Had the French politicians been able to witness the popular ovation accorded Livingston on his arrival in New York, they might have changed their opinion concerning Jackson’s isolation from the people. An immense crowd greeted him at the wharf, followed him to his lodgings, clamored for a speech, and thronged the City Hall at the public reception. Philip Hone, one of the Whigs who rejoiced in the demand of a foreign nation for an apology from the American President, was gravely concerned because he had returned in “a bad humor,” and might “infuse some of it into the mind of the obstinate and weak old man at the head of the Government, and so prevent an amicable arrangement.”[855] But the Whig diarist’s greatest disgust came with Livingston’s ovation at the dinner of the Corporation on July 4th, when at the conclusion of his brief speech the room rang with cries of “No explanations!” “No apology!”—dividing, as Hone records, “the echoes of the spacious dome with equally inspiring shouts of ‘Hurrah for Jackson!’”[856] At Philadelphia, en route to Washington, Livingston was the guest of honor at an equally enthusiastic dinner, and, thus acclaimed by his countrymen, he reached Washington and went into conference with Jackson, Forsyth, and Van Buren.

Calm and determined, Jackson waited patiently until in September when he proposed to press the issue to a decision. Forsyth sent instructions to Barton. If nothing indicative of a purpose to pay the indemnity had been done, the Chargé was to call upon the Due de Broglie and ask for a definite answer with the view to the regulation of his conduct. If the Minister should fix a day for the payment, Barton was to remain in Paris; otherwise he was to demand his passports because of the non-execution of the treaty. And this step was to be taken in time to permit the result to be communicated to Jackson before he prepared his Message for the opening of Congress. In the latter part of October, Barton had his audience with de Broglie, and handled himself with consummate tact and caution. With studied impudence the French Minister announced that the money would be forthcoming when an explanation or apology had been received, and a few days later, Barton sailed for the United States.

Meanwhile the Congress convened, and Jackson in his Message reported progress, soberly reviewing the course of the negotiations up to the passage of the indemnity bill by the French Chamber with its offensive proviso, and bluntly concluding that the French Government has “received all the explanation which honor and principle permitted.” He informed Congress of his final instructions to Barton and of his purpose to communicate the result when ascertained.
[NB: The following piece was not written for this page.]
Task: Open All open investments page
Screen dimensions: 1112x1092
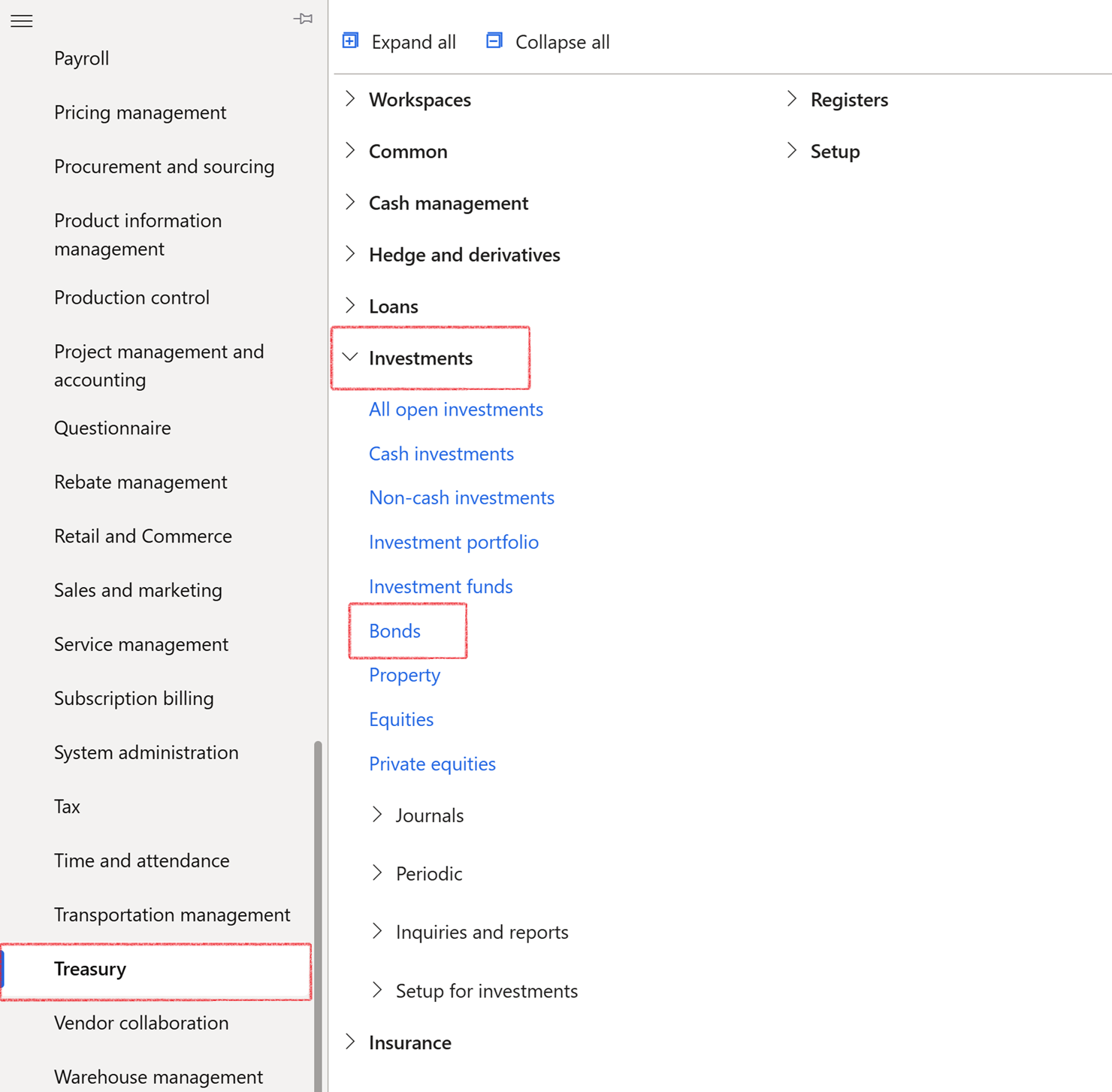Action: (455, 409)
It was while awaiting the report of the American Chargé d’Affaires that M. Pageot received notice of his recall, and by the time he was able to sail the two nations were on the verge of war. Hone, noting the departure of the Poland bearing M. Pageot and “the odds and ends of the French Legation,” could not restrain his mirth over the prospective discomfiture of the French Chargé in bearing back to the French Court a young heir, bearing “the august name of Andrew Jackson.”[857]

When Barton reached New York, he hastened with all speed to Washington, where Livingston awaited him. It was with no little anxiety that Van Buren, Forsyth, and Livingston accompanied him to the White House. The three older men, all devoted to Jackson, and all at some time at the head of his Department of Foreign Affairs, were greatly concerned over the possible effect of the report on the thoroughly aroused President.